**What is expected**.
For the entries below, copy exactly the line that contains "1235x630 pixels. Task: Click" through the line that contains "Task: Click the Tween title bar text", both ends included, and exclude all pictures.
= = = = = = =
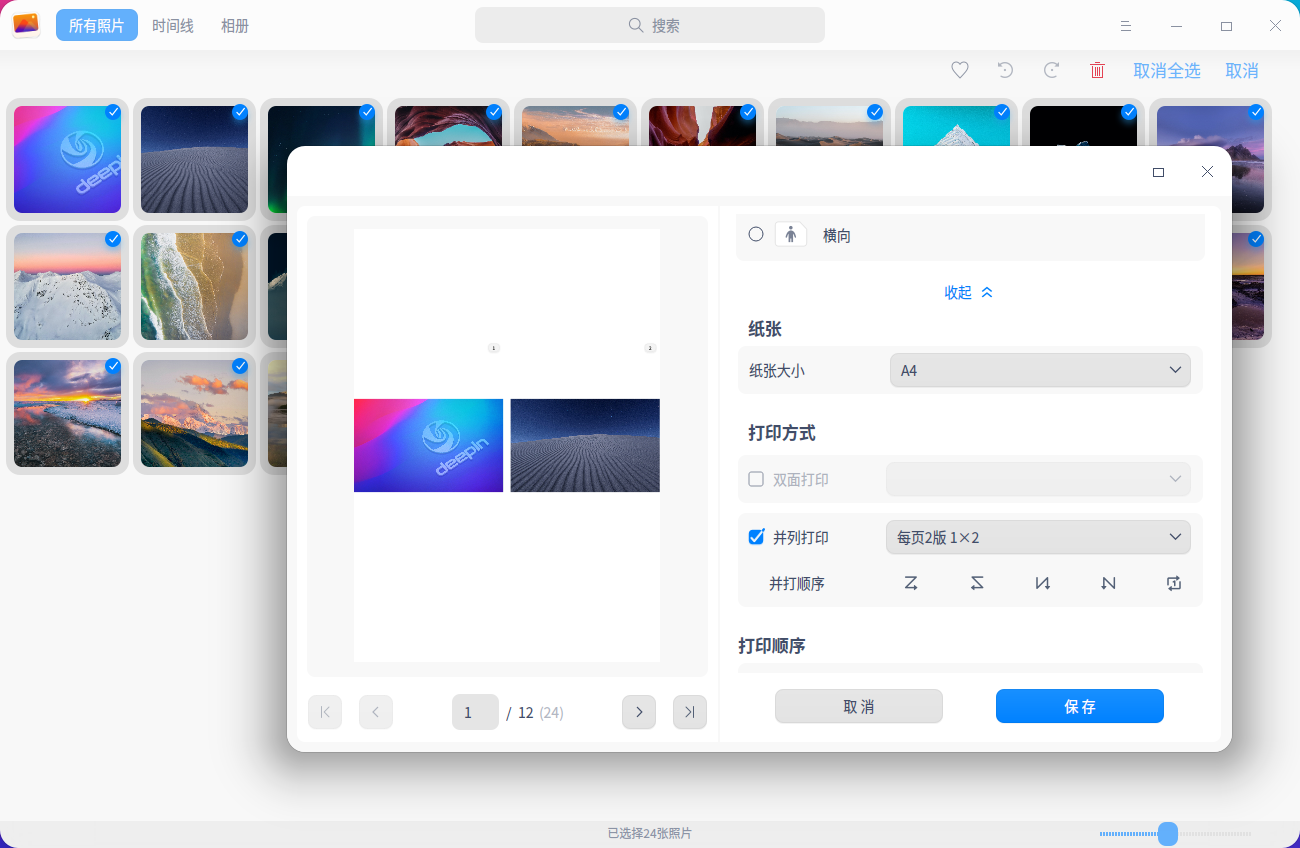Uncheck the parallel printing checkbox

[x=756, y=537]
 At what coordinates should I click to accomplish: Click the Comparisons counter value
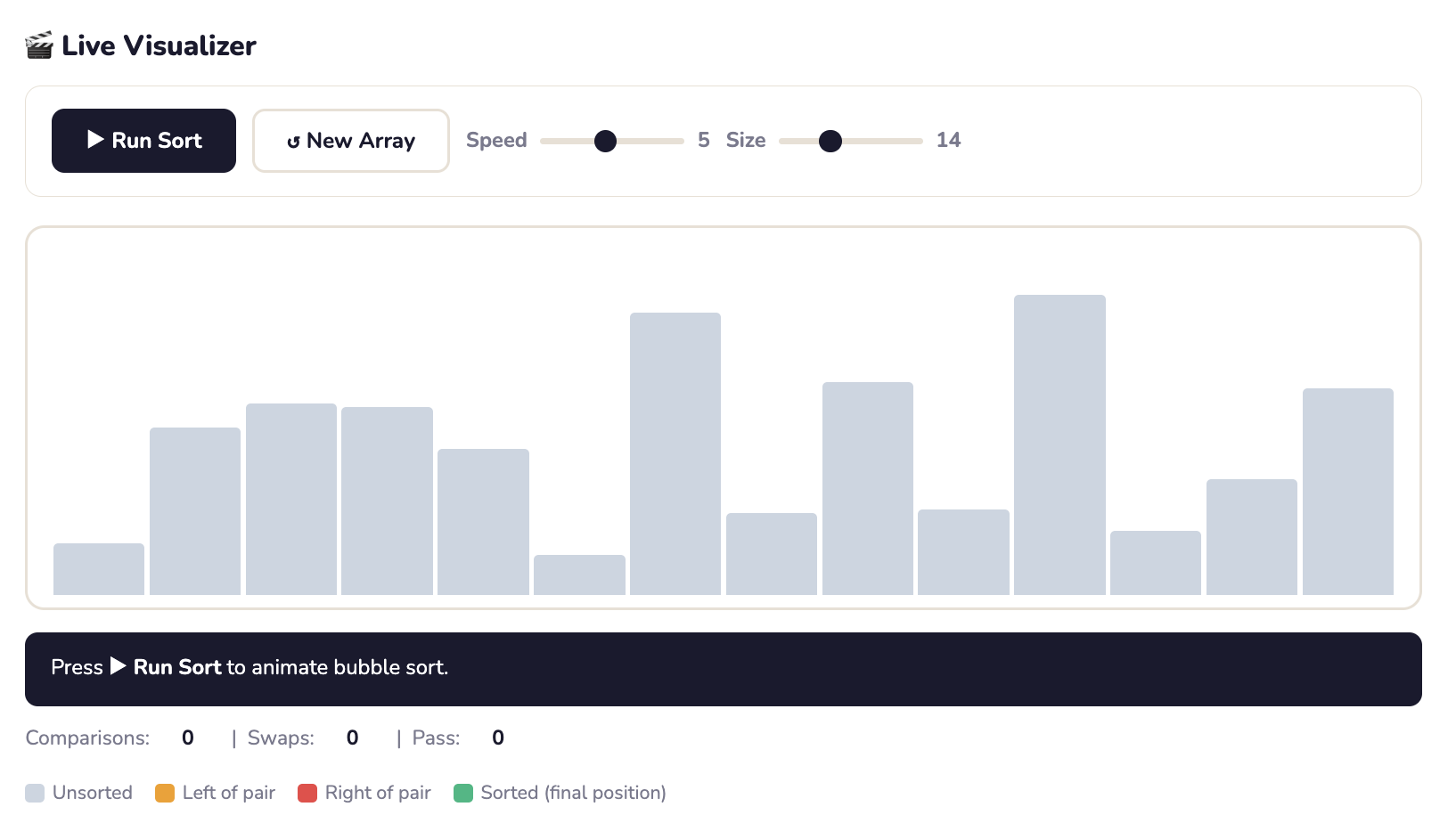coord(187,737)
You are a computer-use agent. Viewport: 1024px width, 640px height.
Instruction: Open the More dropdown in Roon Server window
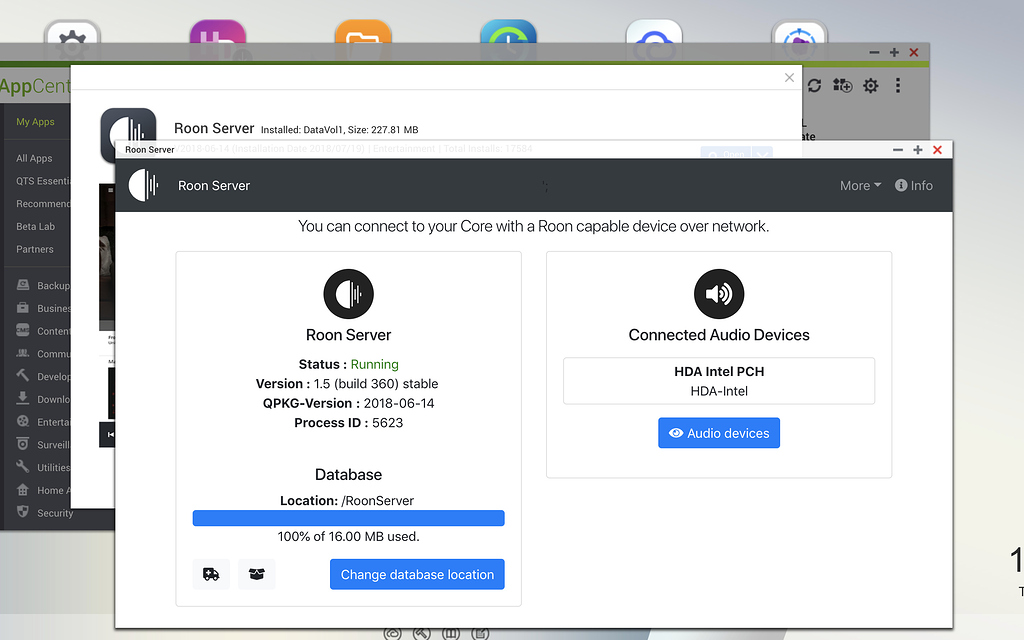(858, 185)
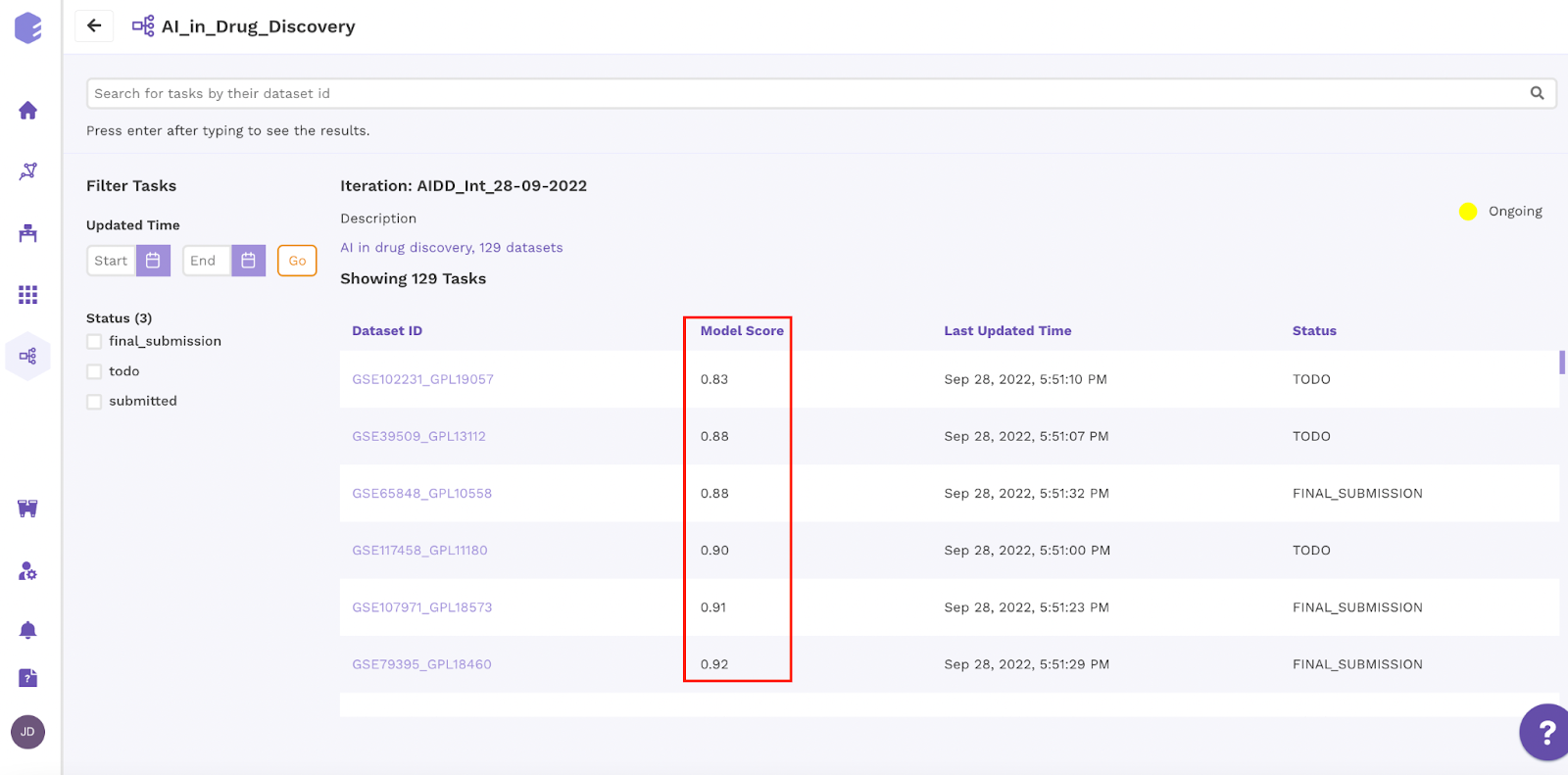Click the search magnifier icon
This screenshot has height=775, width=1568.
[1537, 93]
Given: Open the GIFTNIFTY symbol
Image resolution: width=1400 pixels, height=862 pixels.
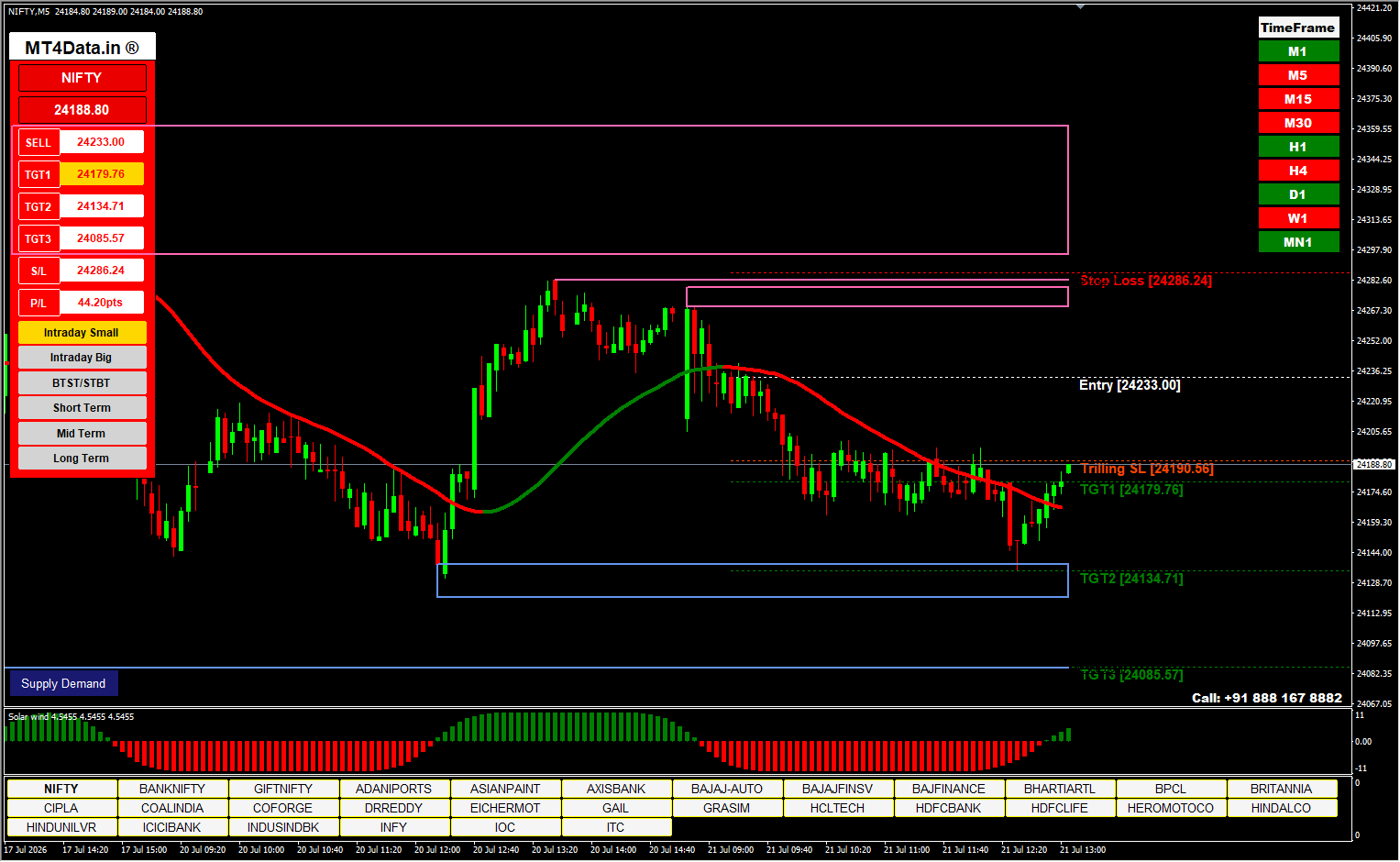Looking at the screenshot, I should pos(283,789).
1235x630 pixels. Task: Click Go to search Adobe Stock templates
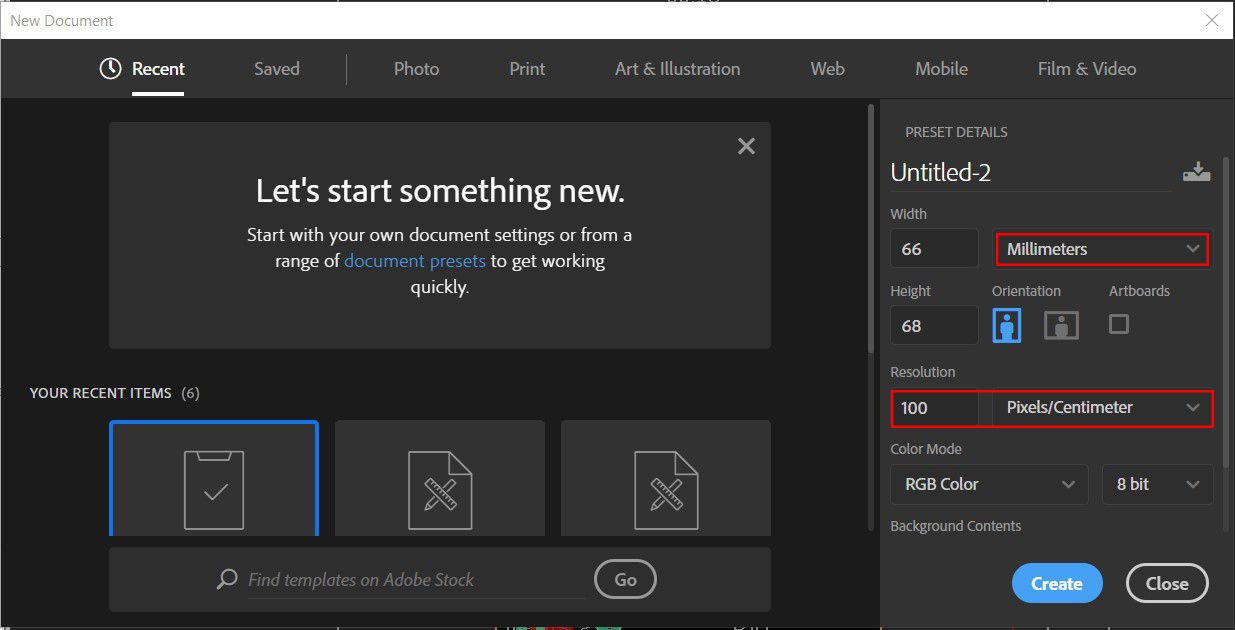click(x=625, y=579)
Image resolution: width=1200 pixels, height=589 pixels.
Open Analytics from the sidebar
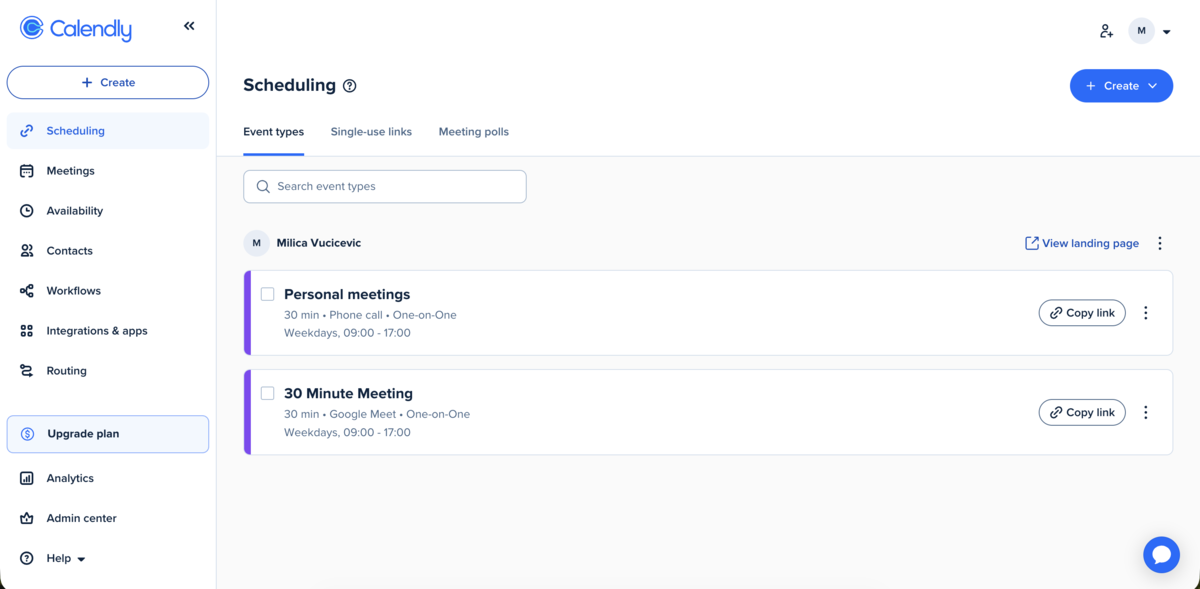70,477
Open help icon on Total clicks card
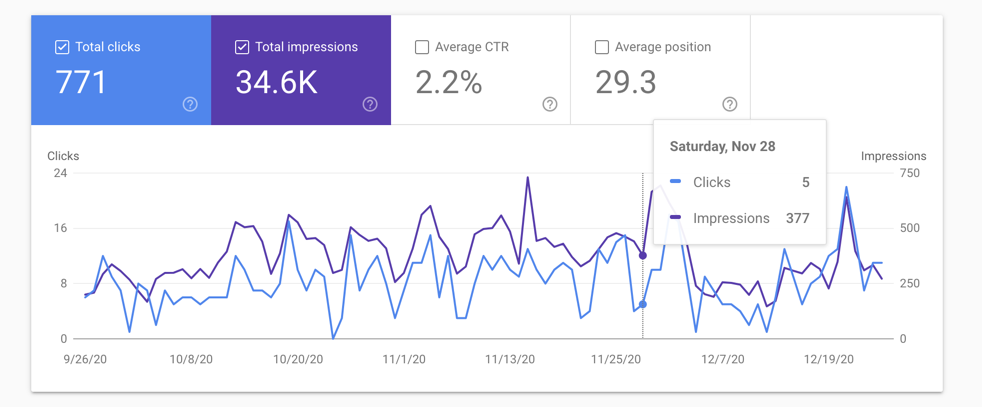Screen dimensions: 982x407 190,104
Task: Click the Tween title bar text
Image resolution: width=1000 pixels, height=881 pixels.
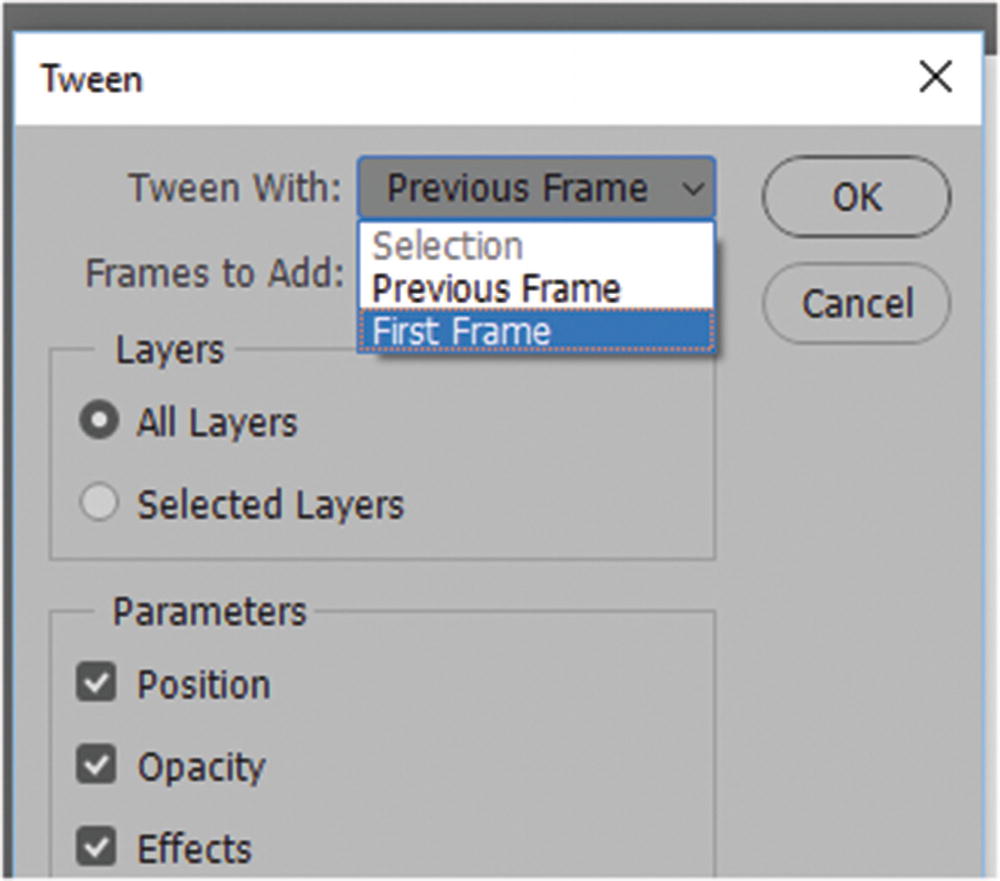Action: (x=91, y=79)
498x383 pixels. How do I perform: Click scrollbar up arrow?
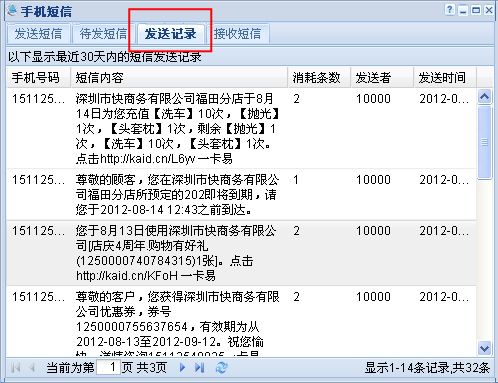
= = = = = = =
**Reply**.
1235x630 pixels. Task: Click Go to search Adobe Stock templates
click(x=625, y=579)
Image resolution: width=1200 pixels, height=589 pixels.
Open Analytics from the sidebar
70,477
Open help icon on Total clicks card
Screen dimensions: 982x407 190,104
Task: Click the Tween title bar text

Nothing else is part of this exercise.